Abstract

Ring-width patterns from 348 trees on a 5.25-ha mapped plot in the Sylvania Wilderness, Upper Michigan, were used to infer the pattern of canopy mortality for the past 140 years. Estimates of average canopy turnover rate (0.54%/year) and average canopy residence time (186 years) are similar to other estimates for the region. The temporal pattern of release events detected in the cores is closely related to the occurrence of extreme drought with sugar maple (Acersaccharum Marsh.) trees showing increased growth in the years directly following drought and eastern hemlock (Tsugacanadensis (L.) Carr.) trees showing increased growth 3–4 years following drought. Drought seems to be synchronizing canopy recruitment by influencing the temporal pattern of canopy mortality. In particular, 22% of all sampled stems show a response to canopy turnover during the 1930s and a large portion of the recruitment consisted of sugar maple stems originating in gaps.
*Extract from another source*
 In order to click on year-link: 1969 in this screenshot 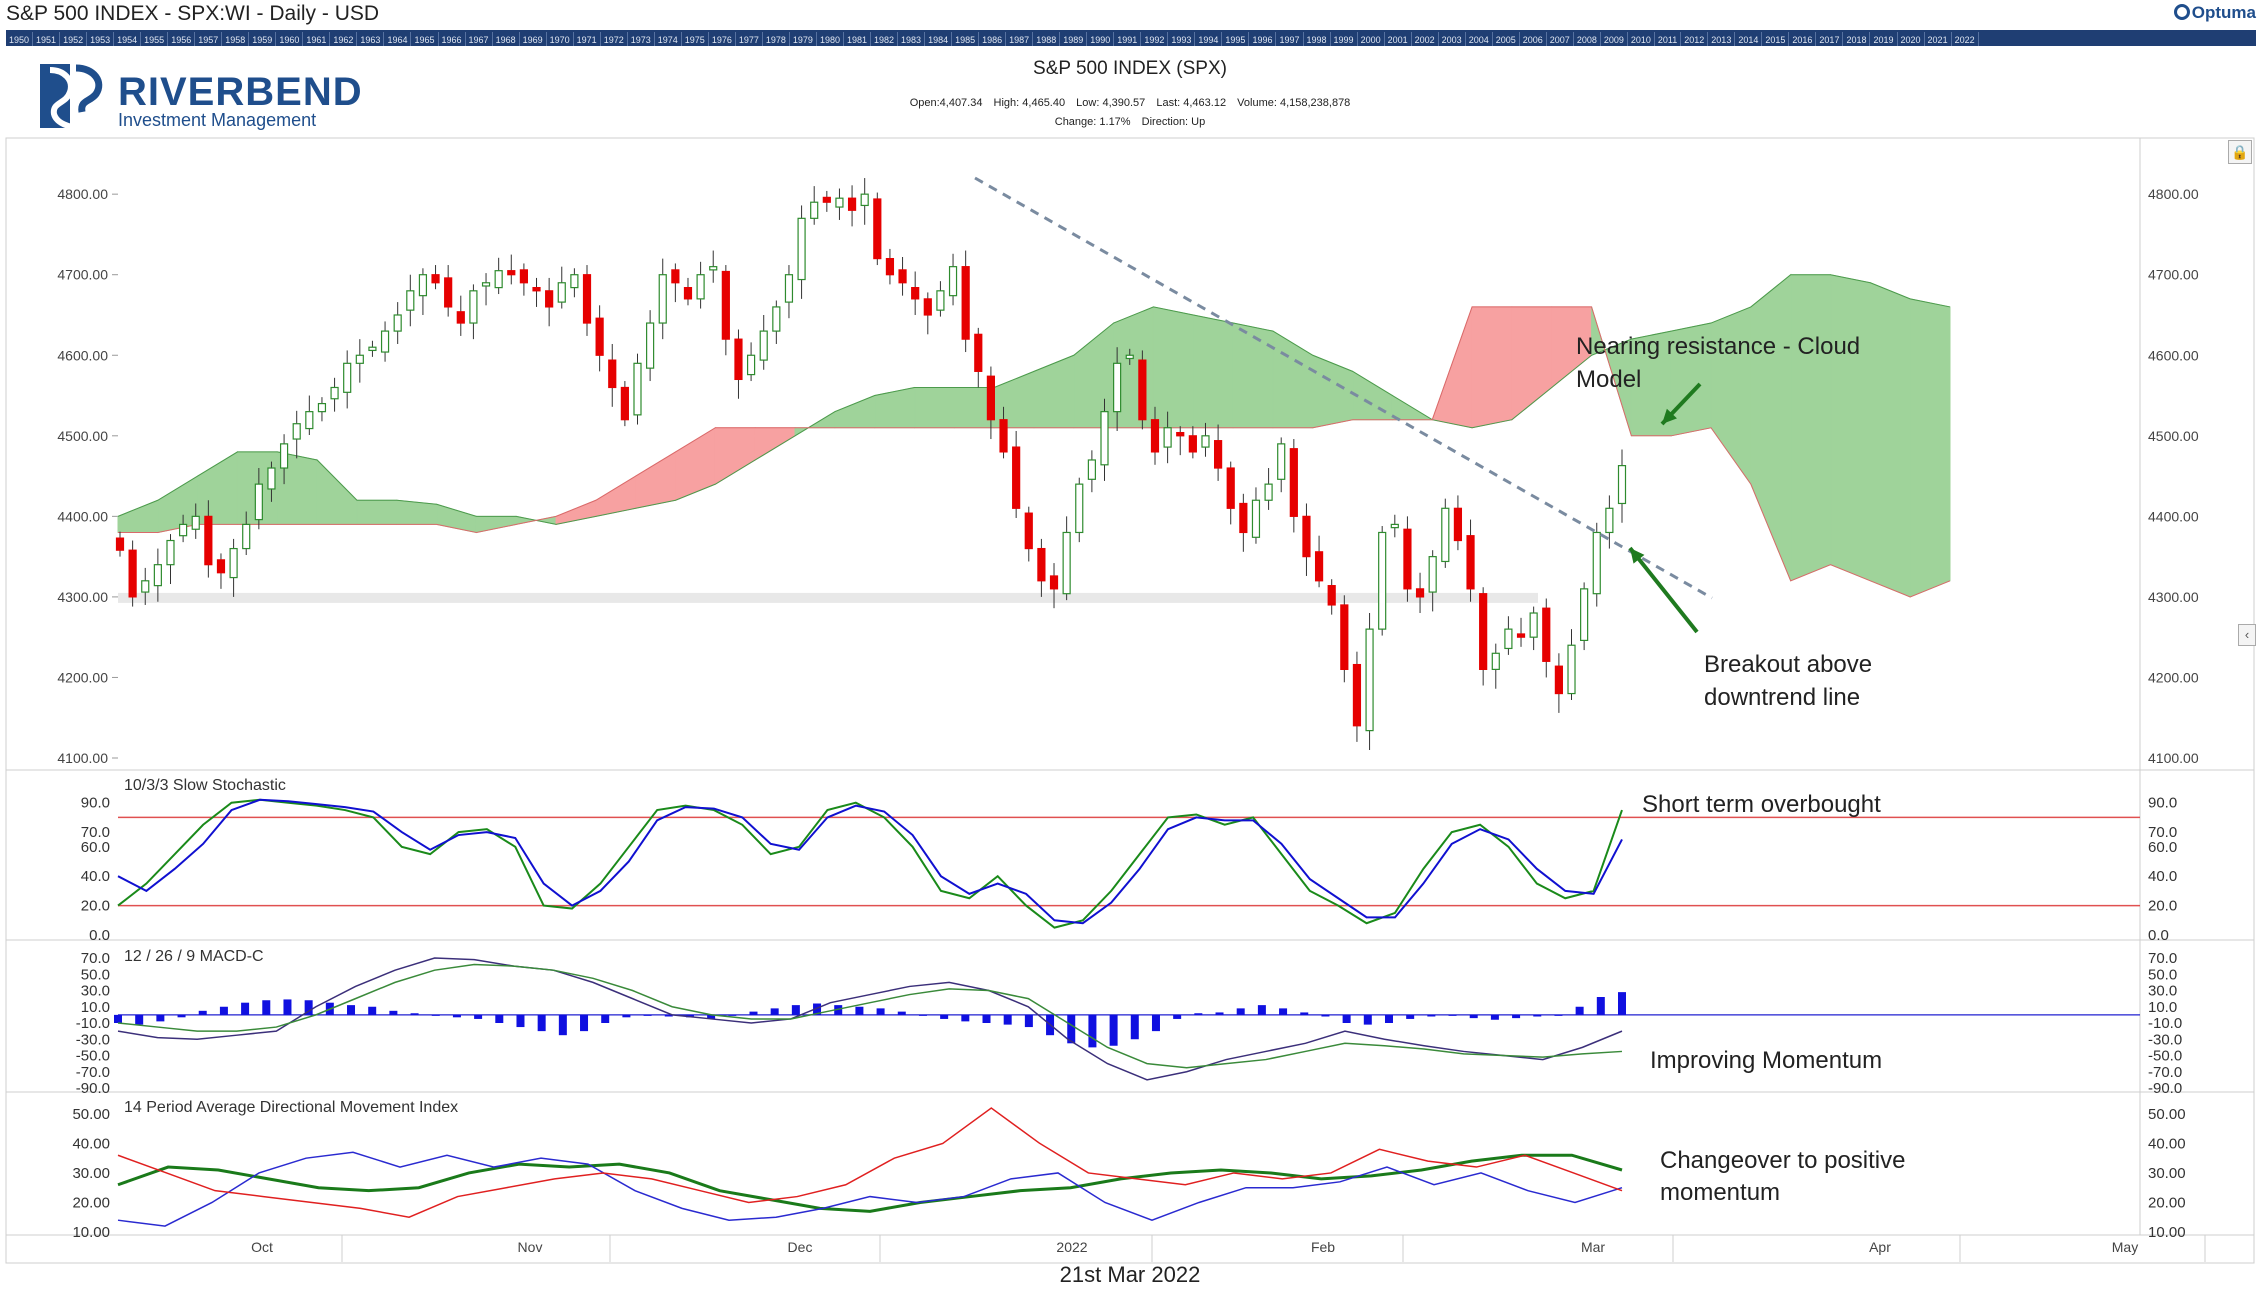, I will do `click(534, 39)`.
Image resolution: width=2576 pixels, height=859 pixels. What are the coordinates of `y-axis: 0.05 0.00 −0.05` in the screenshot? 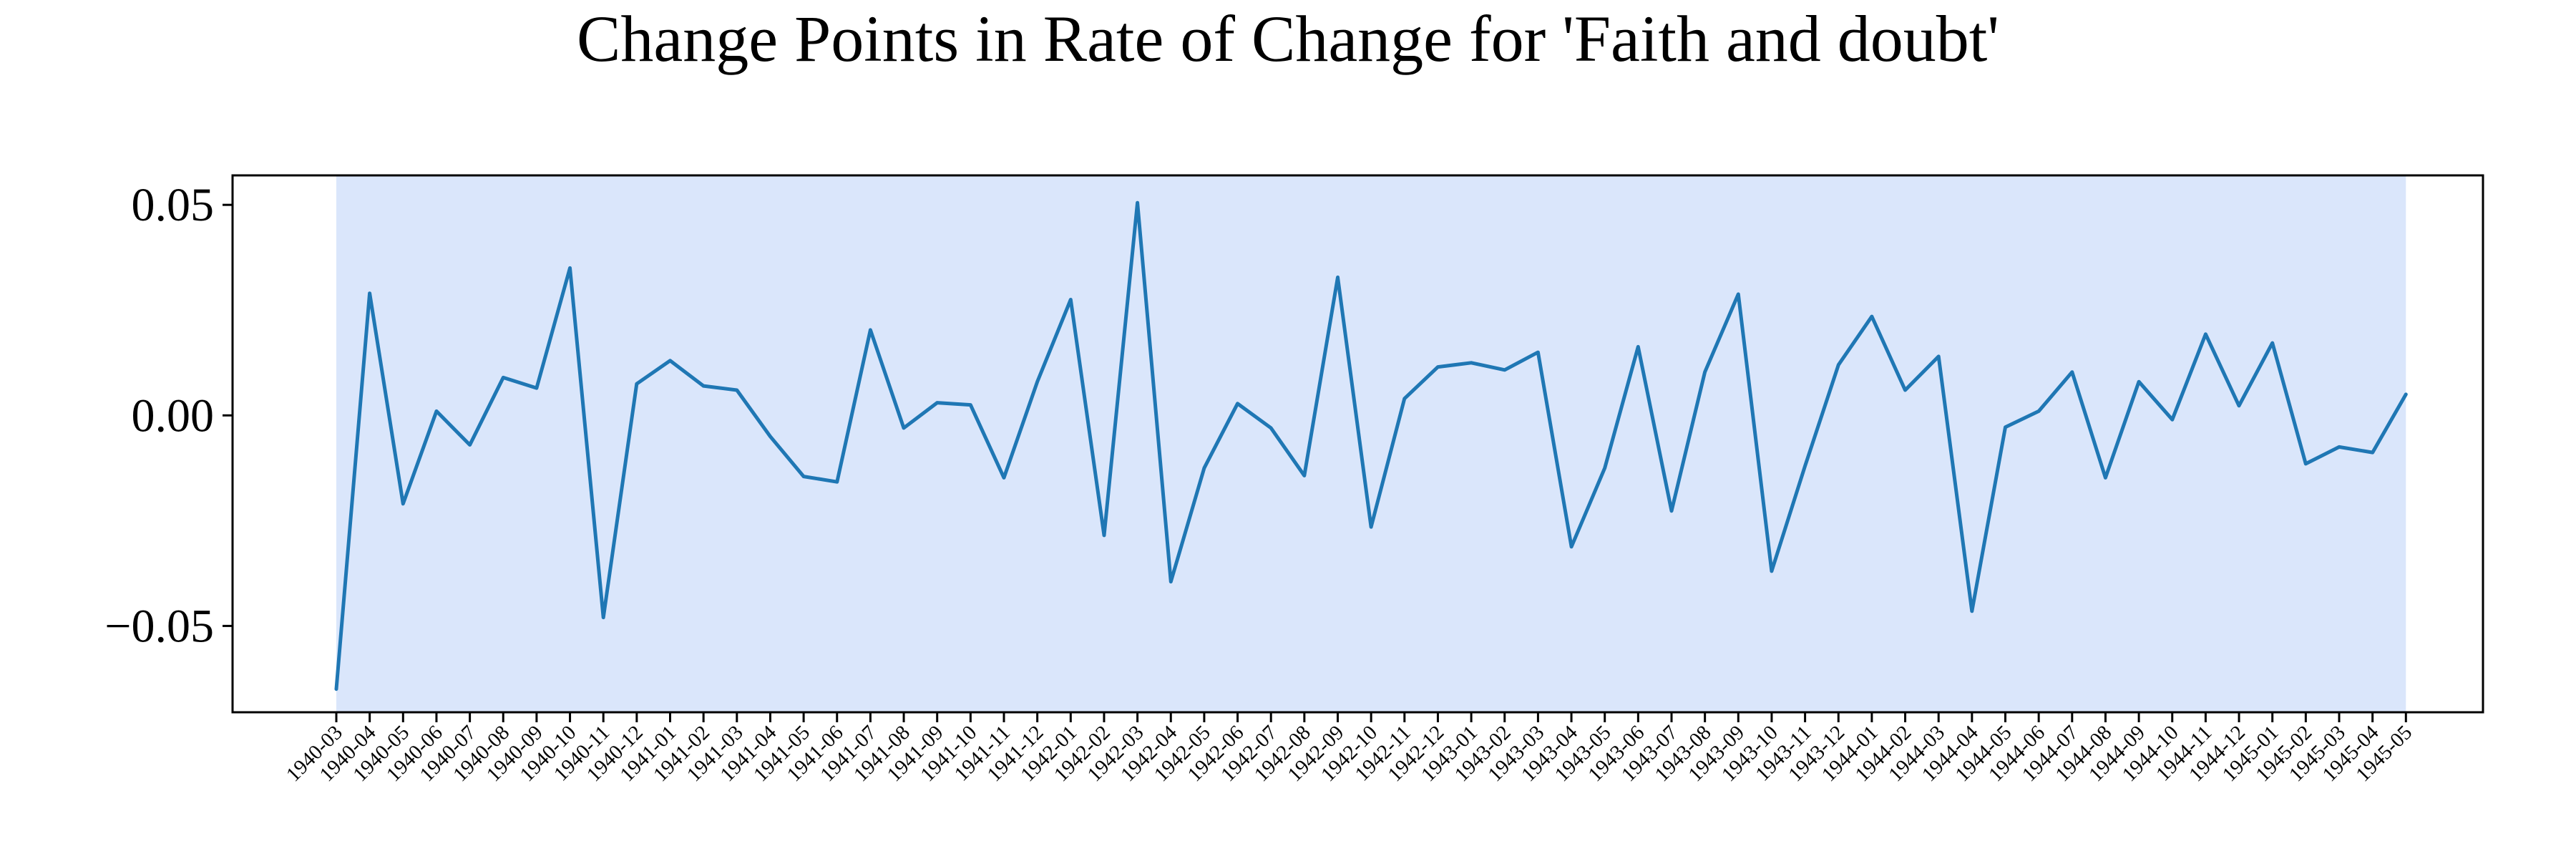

Individuals of this sugar maple cohort are clustered up to 30–40 m. Along the border between the hemlock and hardwood stands, remnant hemlock logs are present beneath these sugar maple clusters suggesting that canopy replacement of hemlock by sugar maple has occurred. Diameter distributions of stems indicate that sugar maple is regenerating in hardwood stands and in areas of mixed species composition. In contrast, smaller size classes of hemlock are conspicuously absent from areas of mixed species composition and are restricted to the hemlock stand. In this hemlock–hardwood forest mosaic, sugar maple has been slowly increasing in abundance at the expense of hemlock, gradually increasing the extent of the hardwood patch.